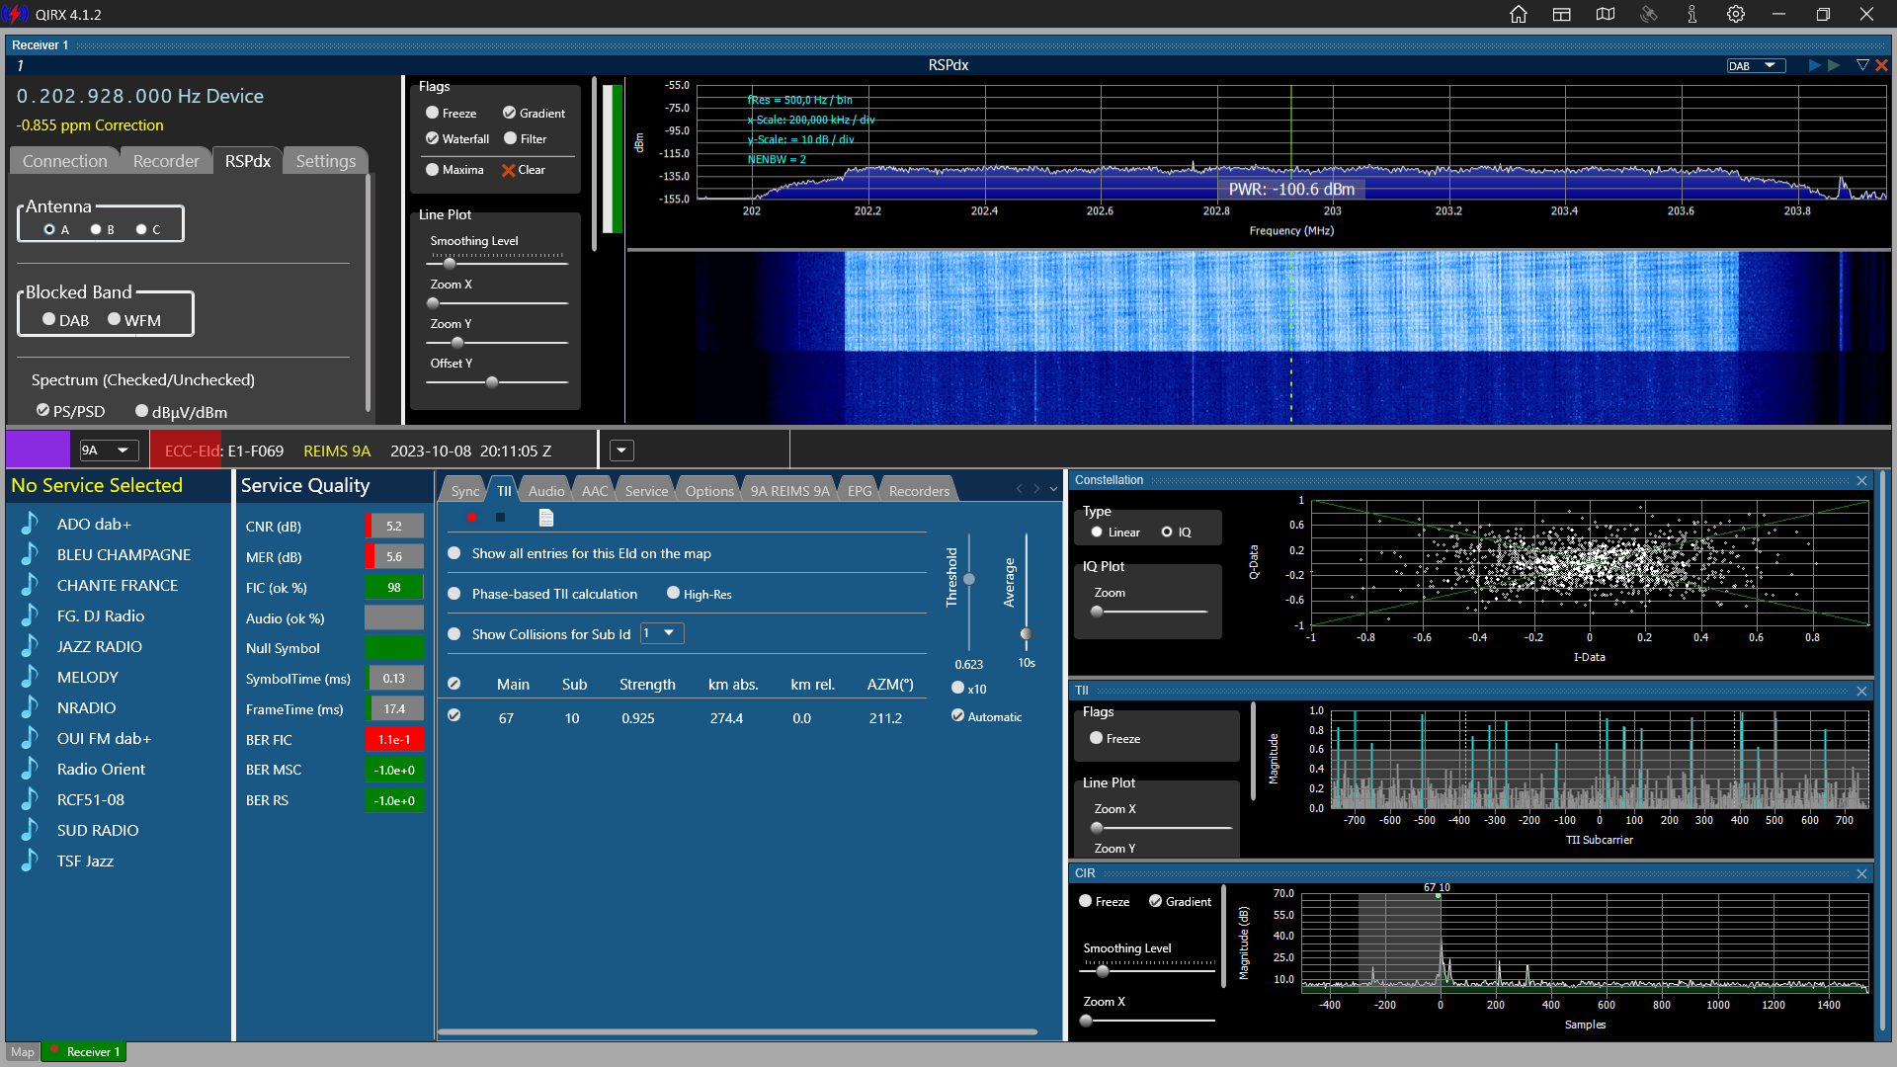Screen dimensions: 1897x1067
Task: Open the info icon in title bar
Action: 1692,15
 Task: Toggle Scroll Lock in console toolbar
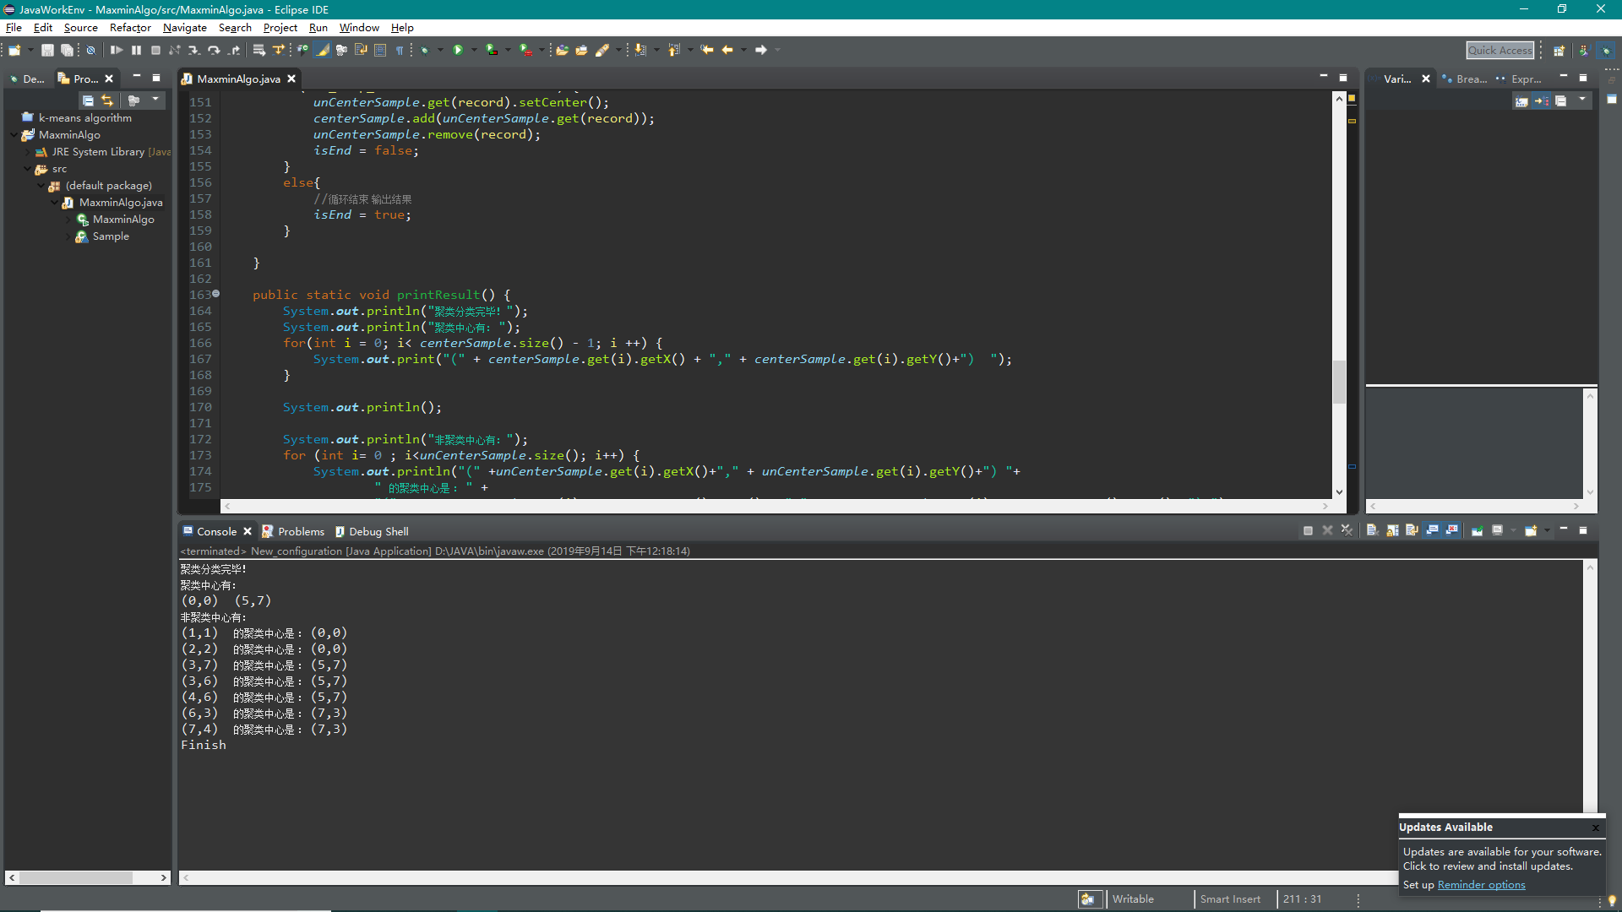pos(1392,531)
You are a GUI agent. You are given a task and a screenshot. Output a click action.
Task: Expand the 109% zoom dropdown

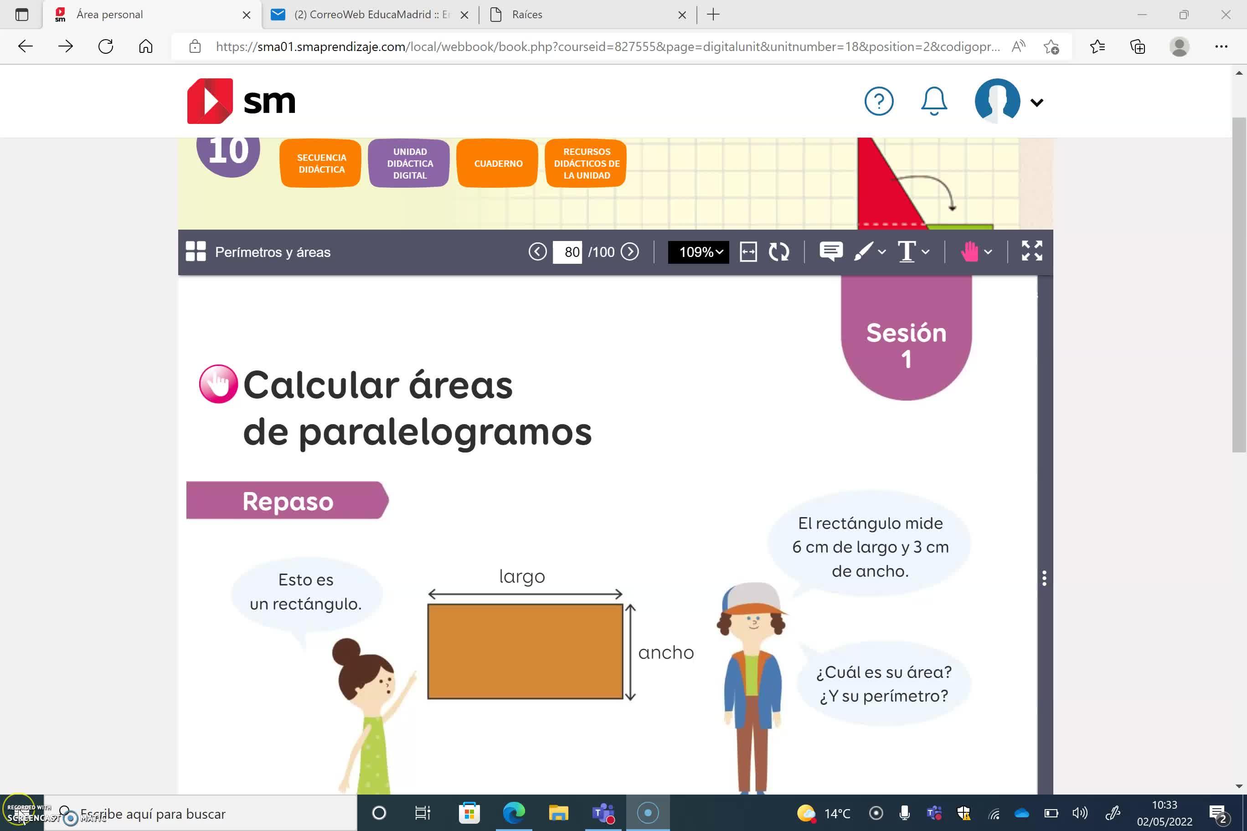click(698, 252)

-=-=-=-=-

Transcribe exactly the portion of the material above that runs from the line containing "Task: Toggle Scroll Lock in console toolbar" through its last line, omitting all pictures.

 Task: Toggle Scroll Lock in console toolbar
pos(1392,531)
You are a GUI agent. You are given a task and a screenshot. Output a click action.
Task: Expand the 109% zoom dropdown

click(698, 252)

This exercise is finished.